▸ SUPPLIED ENTRIES:

---

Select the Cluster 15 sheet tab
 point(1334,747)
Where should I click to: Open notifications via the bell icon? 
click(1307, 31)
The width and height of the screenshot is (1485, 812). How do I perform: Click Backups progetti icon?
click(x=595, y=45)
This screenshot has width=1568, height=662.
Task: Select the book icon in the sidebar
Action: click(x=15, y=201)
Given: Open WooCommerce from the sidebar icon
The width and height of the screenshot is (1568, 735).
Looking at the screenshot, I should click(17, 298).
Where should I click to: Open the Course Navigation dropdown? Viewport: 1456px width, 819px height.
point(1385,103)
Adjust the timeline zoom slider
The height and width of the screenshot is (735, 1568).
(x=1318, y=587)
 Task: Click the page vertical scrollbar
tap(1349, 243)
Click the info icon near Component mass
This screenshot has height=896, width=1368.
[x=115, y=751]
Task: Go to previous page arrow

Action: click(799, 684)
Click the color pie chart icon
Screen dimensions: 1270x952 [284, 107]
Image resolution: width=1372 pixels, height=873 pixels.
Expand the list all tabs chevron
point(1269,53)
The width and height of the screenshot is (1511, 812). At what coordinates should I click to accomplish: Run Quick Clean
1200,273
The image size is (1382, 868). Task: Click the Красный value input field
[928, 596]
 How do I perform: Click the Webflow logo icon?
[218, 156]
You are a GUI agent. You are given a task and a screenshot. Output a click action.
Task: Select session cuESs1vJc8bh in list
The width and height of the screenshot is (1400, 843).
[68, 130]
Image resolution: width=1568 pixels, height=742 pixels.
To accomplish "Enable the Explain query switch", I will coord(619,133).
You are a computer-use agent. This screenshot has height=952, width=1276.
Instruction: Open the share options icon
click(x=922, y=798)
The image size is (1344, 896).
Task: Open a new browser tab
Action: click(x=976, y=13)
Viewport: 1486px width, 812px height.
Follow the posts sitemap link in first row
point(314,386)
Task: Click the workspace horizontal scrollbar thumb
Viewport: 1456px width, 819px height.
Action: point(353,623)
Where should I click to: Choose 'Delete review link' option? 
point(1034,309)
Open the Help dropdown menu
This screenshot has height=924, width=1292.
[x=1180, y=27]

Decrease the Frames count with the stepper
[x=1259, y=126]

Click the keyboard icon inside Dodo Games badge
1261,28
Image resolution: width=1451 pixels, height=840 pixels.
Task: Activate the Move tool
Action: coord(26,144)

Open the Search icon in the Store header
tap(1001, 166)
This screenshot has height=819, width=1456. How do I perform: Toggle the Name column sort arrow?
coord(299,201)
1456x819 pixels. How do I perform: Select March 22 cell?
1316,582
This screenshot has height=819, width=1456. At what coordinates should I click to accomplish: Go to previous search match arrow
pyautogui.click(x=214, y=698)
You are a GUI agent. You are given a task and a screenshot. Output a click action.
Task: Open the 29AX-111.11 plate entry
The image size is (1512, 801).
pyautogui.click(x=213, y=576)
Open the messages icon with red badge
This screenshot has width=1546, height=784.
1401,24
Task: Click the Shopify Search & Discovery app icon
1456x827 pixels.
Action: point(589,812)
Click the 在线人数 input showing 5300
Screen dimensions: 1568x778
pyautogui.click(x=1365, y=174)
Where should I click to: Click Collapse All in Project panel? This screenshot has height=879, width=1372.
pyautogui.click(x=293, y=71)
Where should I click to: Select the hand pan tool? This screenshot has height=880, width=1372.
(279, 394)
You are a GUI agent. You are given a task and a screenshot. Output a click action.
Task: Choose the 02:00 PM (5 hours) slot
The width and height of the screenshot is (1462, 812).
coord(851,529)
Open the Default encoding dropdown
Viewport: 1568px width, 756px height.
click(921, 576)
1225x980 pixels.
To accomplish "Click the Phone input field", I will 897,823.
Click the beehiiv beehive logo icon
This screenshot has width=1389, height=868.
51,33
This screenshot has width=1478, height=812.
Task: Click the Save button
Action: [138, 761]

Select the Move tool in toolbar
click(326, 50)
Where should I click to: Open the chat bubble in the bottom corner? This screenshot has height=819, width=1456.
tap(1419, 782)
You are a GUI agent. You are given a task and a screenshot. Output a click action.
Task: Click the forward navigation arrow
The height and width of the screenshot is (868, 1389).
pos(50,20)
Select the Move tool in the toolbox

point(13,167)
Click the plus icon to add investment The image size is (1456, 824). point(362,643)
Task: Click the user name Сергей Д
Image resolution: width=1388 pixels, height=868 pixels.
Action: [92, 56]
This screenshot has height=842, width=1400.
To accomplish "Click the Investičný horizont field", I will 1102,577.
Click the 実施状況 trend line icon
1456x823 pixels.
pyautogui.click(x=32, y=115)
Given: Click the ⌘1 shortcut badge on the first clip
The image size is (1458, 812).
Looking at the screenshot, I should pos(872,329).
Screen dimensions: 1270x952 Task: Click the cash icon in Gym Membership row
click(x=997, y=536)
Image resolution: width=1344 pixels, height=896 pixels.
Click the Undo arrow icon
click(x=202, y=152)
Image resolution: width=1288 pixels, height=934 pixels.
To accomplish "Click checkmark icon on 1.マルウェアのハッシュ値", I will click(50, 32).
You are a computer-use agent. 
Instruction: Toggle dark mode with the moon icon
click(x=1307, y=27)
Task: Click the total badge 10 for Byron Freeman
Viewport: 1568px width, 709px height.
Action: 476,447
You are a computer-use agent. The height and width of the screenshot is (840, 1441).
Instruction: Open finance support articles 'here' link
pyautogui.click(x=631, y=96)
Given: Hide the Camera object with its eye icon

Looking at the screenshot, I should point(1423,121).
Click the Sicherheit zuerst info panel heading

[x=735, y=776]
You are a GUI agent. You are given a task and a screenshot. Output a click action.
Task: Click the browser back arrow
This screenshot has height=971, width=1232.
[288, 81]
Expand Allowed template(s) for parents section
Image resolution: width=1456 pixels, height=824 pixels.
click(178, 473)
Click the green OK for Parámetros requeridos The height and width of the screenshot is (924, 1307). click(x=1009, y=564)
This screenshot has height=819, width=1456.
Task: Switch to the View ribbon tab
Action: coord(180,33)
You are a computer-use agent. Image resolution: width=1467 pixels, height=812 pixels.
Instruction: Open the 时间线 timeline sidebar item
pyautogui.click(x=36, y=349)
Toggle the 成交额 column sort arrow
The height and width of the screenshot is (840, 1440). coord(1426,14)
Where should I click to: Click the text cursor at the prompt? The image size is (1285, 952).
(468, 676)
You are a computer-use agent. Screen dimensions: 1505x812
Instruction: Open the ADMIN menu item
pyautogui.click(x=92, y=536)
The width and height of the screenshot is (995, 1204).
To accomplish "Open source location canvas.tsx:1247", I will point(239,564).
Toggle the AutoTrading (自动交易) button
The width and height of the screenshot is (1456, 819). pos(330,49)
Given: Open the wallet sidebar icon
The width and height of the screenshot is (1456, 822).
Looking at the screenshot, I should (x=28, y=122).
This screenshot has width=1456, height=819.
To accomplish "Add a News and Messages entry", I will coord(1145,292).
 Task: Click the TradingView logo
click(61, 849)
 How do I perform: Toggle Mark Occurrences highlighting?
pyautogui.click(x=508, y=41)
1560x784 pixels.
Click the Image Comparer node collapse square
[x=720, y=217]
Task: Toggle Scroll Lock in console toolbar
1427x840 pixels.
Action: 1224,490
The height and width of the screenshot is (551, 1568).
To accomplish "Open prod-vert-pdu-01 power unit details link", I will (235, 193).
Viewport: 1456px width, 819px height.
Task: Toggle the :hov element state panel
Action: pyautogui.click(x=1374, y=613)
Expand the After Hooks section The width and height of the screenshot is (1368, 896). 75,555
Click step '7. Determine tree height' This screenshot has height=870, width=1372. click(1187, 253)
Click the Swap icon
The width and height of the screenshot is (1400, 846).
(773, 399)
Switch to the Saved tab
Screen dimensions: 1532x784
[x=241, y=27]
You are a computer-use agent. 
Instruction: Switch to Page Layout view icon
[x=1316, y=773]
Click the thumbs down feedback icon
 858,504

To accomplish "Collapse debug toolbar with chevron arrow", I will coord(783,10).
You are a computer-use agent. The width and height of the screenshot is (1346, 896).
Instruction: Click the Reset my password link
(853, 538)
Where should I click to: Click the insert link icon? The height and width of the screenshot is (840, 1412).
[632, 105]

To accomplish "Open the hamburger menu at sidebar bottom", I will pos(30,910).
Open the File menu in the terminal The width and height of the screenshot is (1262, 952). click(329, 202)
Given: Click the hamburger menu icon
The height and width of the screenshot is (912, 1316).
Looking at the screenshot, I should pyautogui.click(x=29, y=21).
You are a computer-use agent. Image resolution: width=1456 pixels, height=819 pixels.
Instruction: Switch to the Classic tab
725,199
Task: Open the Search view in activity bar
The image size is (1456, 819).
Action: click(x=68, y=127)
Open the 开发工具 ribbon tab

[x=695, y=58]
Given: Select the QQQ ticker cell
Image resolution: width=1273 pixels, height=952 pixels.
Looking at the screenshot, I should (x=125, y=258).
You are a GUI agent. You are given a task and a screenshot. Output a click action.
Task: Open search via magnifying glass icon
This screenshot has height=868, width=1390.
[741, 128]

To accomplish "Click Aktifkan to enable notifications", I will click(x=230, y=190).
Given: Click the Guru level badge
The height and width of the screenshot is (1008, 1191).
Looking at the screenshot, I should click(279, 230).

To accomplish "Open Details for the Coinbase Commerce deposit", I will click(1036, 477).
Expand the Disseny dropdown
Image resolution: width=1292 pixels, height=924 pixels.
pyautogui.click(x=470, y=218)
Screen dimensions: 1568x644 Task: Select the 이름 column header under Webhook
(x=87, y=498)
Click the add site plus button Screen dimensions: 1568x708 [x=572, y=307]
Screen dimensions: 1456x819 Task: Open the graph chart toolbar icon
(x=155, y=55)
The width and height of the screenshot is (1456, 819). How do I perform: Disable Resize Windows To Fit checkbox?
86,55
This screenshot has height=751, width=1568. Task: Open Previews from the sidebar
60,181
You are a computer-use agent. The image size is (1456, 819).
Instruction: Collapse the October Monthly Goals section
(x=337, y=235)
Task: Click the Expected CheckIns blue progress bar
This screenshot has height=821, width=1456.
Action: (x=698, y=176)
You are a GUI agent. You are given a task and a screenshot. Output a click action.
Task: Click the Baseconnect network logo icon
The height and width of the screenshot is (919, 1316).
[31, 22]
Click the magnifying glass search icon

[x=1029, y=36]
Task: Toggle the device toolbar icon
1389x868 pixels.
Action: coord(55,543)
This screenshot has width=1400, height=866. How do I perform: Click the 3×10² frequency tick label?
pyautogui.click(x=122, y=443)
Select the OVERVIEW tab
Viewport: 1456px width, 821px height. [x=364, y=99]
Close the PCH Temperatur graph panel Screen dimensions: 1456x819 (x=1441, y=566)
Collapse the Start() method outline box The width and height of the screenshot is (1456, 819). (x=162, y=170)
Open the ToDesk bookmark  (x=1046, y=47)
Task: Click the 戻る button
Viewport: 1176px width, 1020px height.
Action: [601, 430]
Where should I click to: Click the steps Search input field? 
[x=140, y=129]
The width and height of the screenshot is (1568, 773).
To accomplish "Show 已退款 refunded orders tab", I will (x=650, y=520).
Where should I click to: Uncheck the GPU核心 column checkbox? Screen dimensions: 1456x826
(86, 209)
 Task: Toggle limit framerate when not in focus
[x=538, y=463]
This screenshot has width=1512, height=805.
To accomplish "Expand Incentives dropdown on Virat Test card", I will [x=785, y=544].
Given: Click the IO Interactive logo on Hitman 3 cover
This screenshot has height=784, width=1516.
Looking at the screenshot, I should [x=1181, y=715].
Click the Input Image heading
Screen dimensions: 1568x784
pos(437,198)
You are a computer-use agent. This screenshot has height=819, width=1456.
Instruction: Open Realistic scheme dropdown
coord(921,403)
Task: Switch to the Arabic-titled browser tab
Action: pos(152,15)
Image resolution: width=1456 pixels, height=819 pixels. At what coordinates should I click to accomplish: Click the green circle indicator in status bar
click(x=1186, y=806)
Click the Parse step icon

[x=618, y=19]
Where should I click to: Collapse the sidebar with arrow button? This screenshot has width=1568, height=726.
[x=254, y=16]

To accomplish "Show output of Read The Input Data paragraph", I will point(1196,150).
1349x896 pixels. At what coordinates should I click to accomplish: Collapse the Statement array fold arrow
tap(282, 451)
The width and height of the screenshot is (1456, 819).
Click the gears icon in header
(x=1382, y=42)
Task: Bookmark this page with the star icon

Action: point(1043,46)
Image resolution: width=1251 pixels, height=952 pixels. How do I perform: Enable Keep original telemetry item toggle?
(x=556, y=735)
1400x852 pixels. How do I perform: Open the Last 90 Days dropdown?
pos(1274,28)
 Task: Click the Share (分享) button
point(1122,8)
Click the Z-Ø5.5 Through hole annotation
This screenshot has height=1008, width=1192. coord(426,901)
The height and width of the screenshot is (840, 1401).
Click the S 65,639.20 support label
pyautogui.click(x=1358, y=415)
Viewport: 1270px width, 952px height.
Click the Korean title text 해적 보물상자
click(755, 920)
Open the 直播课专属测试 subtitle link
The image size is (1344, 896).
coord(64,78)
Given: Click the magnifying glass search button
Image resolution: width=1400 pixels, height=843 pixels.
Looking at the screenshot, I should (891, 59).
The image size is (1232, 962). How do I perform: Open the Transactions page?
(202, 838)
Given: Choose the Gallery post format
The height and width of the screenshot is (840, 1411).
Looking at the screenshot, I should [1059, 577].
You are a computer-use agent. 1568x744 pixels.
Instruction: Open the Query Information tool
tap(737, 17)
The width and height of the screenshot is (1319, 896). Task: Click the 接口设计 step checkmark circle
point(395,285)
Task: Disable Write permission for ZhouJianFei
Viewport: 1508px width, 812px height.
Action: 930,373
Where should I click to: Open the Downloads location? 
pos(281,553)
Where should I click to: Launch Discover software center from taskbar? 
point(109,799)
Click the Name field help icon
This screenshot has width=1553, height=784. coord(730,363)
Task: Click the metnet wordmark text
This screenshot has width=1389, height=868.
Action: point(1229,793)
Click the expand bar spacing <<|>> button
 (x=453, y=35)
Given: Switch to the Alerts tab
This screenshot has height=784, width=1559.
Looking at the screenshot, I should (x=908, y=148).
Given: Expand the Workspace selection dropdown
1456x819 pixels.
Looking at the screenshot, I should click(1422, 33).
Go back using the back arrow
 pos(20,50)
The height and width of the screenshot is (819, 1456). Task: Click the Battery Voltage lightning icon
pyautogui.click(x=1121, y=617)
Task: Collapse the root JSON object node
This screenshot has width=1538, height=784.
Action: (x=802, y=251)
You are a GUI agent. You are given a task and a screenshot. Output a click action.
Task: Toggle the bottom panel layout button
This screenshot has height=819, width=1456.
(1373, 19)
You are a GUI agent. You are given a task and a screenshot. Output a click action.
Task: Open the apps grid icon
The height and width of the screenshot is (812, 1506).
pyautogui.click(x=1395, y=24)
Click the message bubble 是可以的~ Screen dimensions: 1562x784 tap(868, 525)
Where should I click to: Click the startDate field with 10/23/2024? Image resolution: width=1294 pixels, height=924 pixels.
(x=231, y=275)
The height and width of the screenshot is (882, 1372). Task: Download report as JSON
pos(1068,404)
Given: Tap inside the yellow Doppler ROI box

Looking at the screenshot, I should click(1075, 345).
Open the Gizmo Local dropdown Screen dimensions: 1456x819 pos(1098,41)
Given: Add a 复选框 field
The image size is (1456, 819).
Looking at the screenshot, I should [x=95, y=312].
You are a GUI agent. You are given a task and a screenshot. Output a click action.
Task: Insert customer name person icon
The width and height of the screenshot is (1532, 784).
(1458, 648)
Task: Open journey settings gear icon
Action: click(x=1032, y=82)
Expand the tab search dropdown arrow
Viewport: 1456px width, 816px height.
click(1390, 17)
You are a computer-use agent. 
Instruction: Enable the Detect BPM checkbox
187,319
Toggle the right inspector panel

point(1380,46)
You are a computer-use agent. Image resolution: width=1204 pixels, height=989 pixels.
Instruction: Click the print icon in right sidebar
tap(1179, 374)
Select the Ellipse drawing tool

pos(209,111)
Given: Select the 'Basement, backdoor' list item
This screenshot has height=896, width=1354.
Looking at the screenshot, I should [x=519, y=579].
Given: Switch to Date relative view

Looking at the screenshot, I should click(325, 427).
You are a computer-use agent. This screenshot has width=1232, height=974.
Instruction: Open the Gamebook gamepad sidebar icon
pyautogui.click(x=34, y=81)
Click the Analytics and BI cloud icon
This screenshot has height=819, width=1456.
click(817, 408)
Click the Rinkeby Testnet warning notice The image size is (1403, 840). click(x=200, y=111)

---

▸ ACTIVITY: Would you print exactly and only the lines of the material above that run from the line with "Click the Name field help icon" through the line with "Task: Toggle the bottom panel layout button", both included?

▸ WRITTEN RESPONSE:
Click the Name field help icon
This screenshot has width=1553, height=784. coord(730,363)
Task: Click the metnet wordmark text
This screenshot has width=1389, height=868.
Action: point(1229,793)
Click the expand bar spacing <<|>> button
 (x=453, y=35)
Given: Switch to the Alerts tab
This screenshot has height=784, width=1559.
Looking at the screenshot, I should (x=908, y=148).
Given: Expand the Workspace selection dropdown
1456x819 pixels.
Looking at the screenshot, I should click(1422, 33).
Go back using the back arrow
 pos(20,50)
The height and width of the screenshot is (819, 1456). Task: Click the Battery Voltage lightning icon
pyautogui.click(x=1121, y=617)
Task: Collapse the root JSON object node
This screenshot has width=1538, height=784.
Action: (x=802, y=251)
You are a GUI agent. You are given a task and a screenshot. Output a click action.
Task: Toggle the bottom panel layout button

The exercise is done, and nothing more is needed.